A leading democracy campaign group has warned of a democratic deficit in Scottish local authorities
A CRISIS OF REPRESENTATION is facing local authorities, a leading democracy campaign group has warned in response to the Scottish Government's consultation on electoral reform.
The Electoral Reform Society (ERS) also rejected Westminster intentions to introduce voter ID, claiming it could disenfranchise some of the most disadvantaged groups in society.
In its response to the Scottish Government’s electoral reform consultation, the campaign said electoral reform and government plans to consult on changes to local government structures should be treated as one “holistic package to revitalise Scottish democracy from the ground up".
The ERS also made suggestions on voting innovation to increase voter engagement, suggesting that weekend voting be introduced to maximise turnout.
However, the group said it did have reservations about a move to online voting due to concerns over security risks and access to the internet for deprived households.
Willie Sullivan, senior director at ERS Scotland, said: "Participation should be the cornerstone of electoral reform and it is vital we make elections as accessible as possible while ensuring security.
"The changes we have proposed in our response to the consultation seek to make Scottish democracy fit for the 21st century – and end the injustice of citizens being underrepresented, unheard and alienated from our politics.

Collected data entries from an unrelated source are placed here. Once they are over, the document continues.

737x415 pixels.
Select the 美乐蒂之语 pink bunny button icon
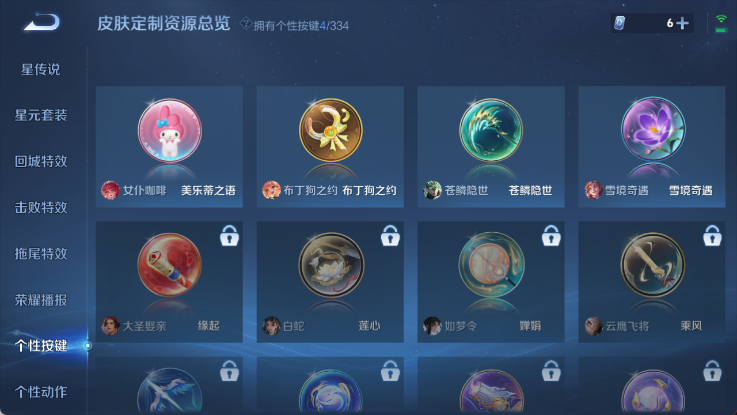(x=170, y=130)
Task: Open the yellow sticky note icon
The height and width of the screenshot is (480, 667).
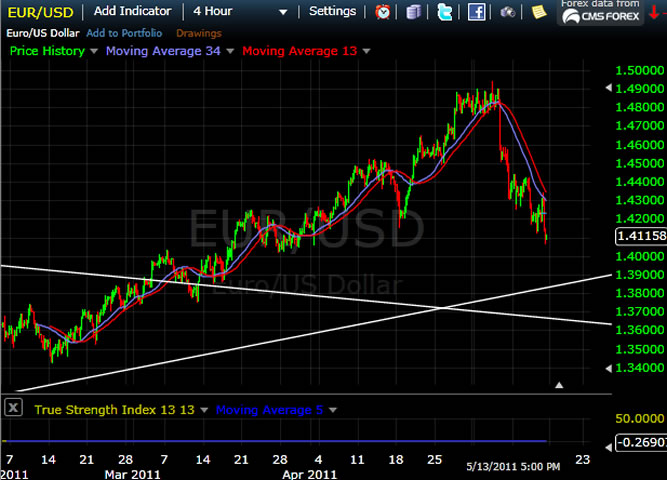Action: (x=539, y=12)
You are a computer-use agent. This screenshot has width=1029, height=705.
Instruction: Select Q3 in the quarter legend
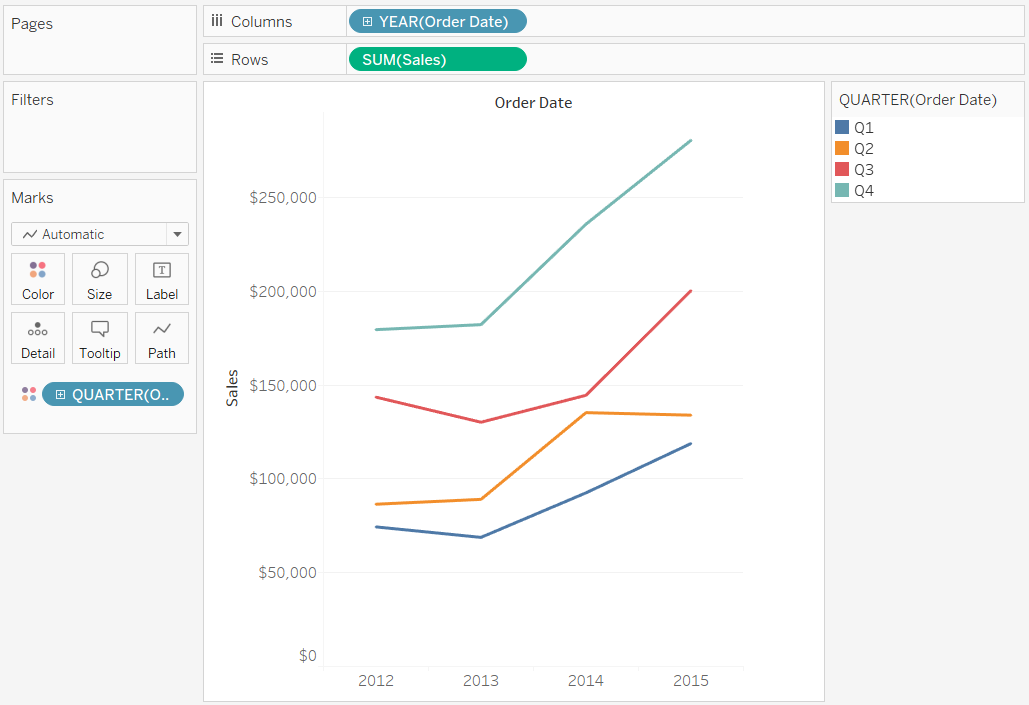click(x=854, y=169)

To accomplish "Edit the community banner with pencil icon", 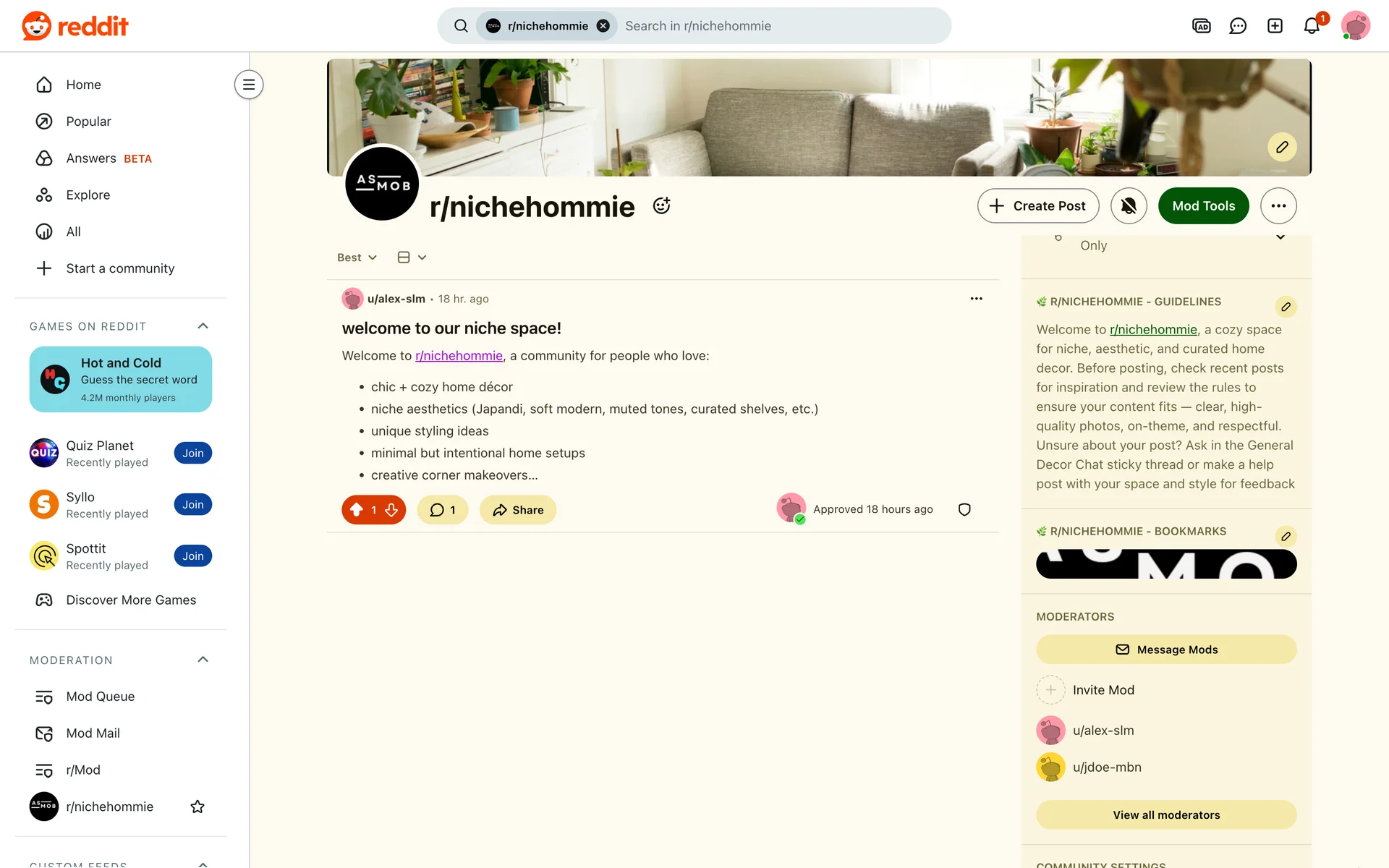I will [1282, 147].

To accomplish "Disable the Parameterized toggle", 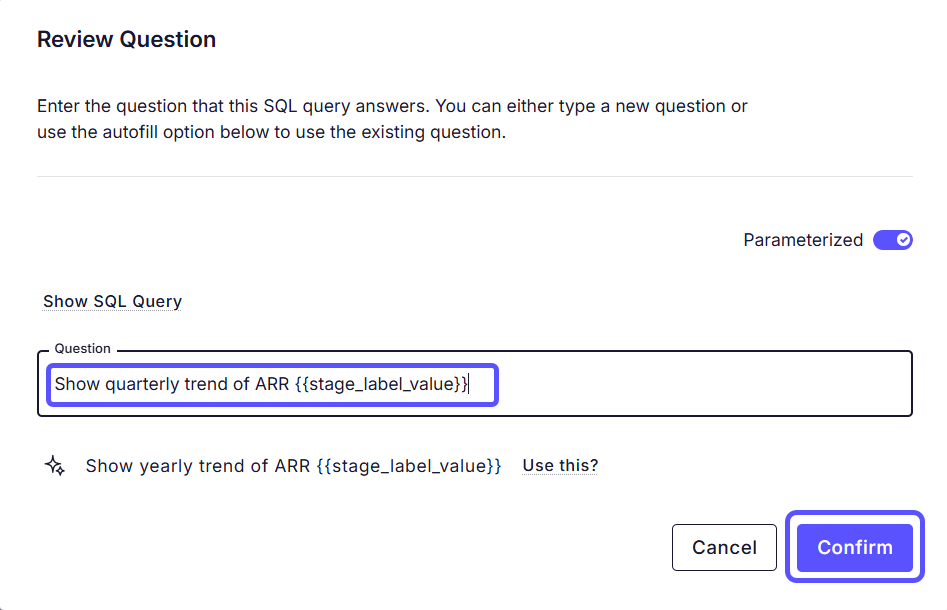I will click(892, 240).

“However, this consultation on electoral reform must work seamlessly with the forthcoming review of local governance. It is unfortunate that these two interwoven elements have been siloed. Let’s look at our politics holistically, and seize the opportunity to build a 21st century democracy from the ground up.”
"It is vital we make elections as accessible as possible while ensuring security." Willie Sullivan, ERS director
Sullivan said Westminster plans to introduce mandatory voter identification would be a "disaster", claiming some 7.5 per cent of the UK population could be depirved of their right to vote due to not holding any ID.

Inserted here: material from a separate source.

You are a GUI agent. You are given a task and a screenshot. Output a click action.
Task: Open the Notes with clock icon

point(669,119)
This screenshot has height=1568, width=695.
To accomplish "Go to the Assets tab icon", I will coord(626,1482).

He said: "It is believed that around 7.5 per cent of the electorate do not hold photo ID and would therefore be deprived of their democratic right to vote should this heavy-handed policy be enforced.
"They are among the most disadvantaged groups in society – those who don't drive or enjoy holidays abroad and risk being further marginalised by these damaging proposals.

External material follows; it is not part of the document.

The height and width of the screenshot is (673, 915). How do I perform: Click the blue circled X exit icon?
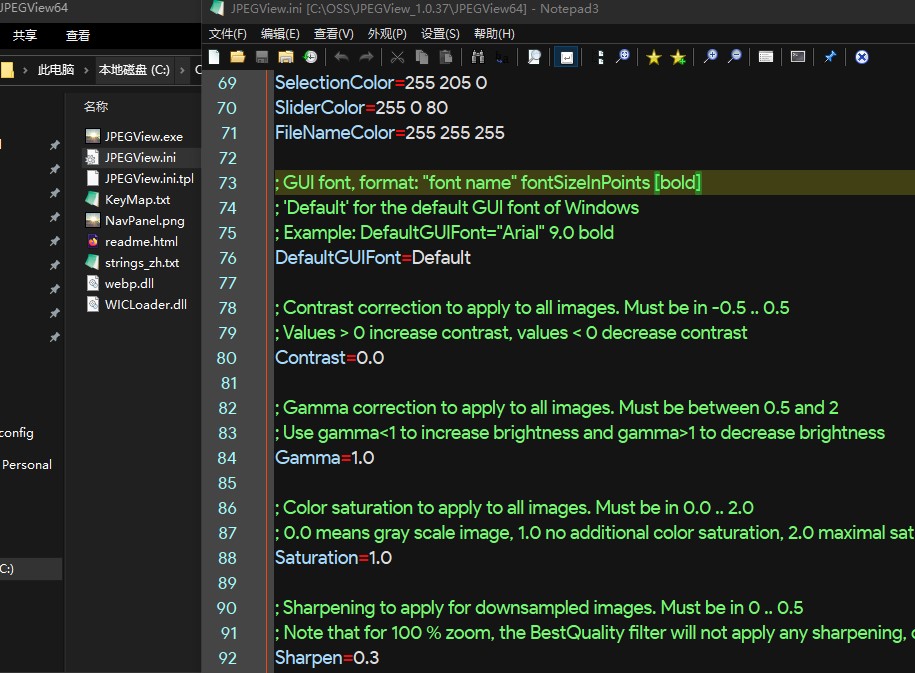tap(861, 57)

"It is clear any plan to impose voter ID would be both unwelcome and against public interest and we would support Scottish Government efforts to oppose it. Let’s not turn back the clock on political equality," Sullivan said.
On local authority reform, the campaigners have called for smaller council wards with more members: "Currently Scotland is the least democratic country in the European Union in terms of representation at council-level with just one in every 4,270 people an elected politician.
"Smaller council wards with more members - within a new ‘grassroots’ branch of local government – would help transform councillors from points of complaint to active community builders and facilitators.
"Local councils are the building block of a democratic Scotland and the Scottish Government is reviewing separately how it works, via its Local Governance Review, and how it is elected, via the Electoral Reform Consultation.
"It is vital that these two processes become one at some point soon. This is a historic opportunity to strengthen our democracy to see us through stormy times."
Electoral Reform Society Scotland says the lack of local representation means that voters up and down the country are being short-changed, with too few representatives defending the interests of cities, towns and villages.
The campaigners also backed called calls for 50 per cent representation for women in parliament, and for legislation to be introduced forcing political parties to ensure half of their candidates are women.